INAnews.co.id, Jakarta– Kerusakan hutan akibat deforestasi legal jauh lebih besar dibanding ilegal, demikian diungkapkan Direktur Penegakan Hukum Auriga Nusantara Roni Saputra. Ia mencontohkan perusahaan HTI (Hutan Tanaman Industri) yang mendapat konsesi hingga 500 ribu hektare.
“Deforestasi legal itu jauh lebih besar. Contohnya TPL dengan konsesi 500 ribu hektare. Belum lagi perkebunan sawit yang juga besar-besar,” kata Roni dalam wawancara dengan Abraham Samad, Rabu (27/1/2026).
Roni menjelaskan deforestasi legal terjadi karena pemerintah memberikan hak pengelolaan kepada swasta dan korporasi.

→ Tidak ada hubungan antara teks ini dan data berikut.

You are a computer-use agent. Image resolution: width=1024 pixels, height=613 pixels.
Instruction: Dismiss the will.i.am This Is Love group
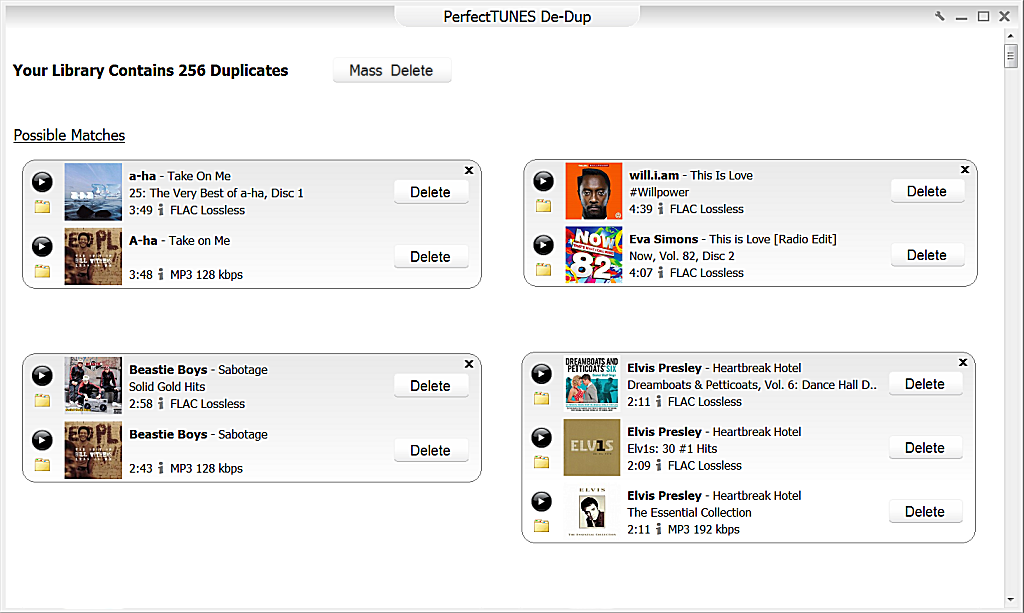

Perusahaan kemudian menebang pohon dan menggantinya dengan tanaman monokultur seperti sawit atau eukaliptus yang mengubah fungsi hutan.
“Sawit itu memang terlihat hijau, tapi fungsinya tidak sama dengan hutan. Tanah jadi tidak mampu menyerap dan menampung air, akhirnya terjadi longsor,” jelasnya.
Menurutnya, pemerintah seharusnya melakukan pengawasan rutin dan evaluasi menyeluruh terhadap ribuan izin yang ada, terutama di daerah rawan bencana. Namun pengawasan tidak berjalan optimal.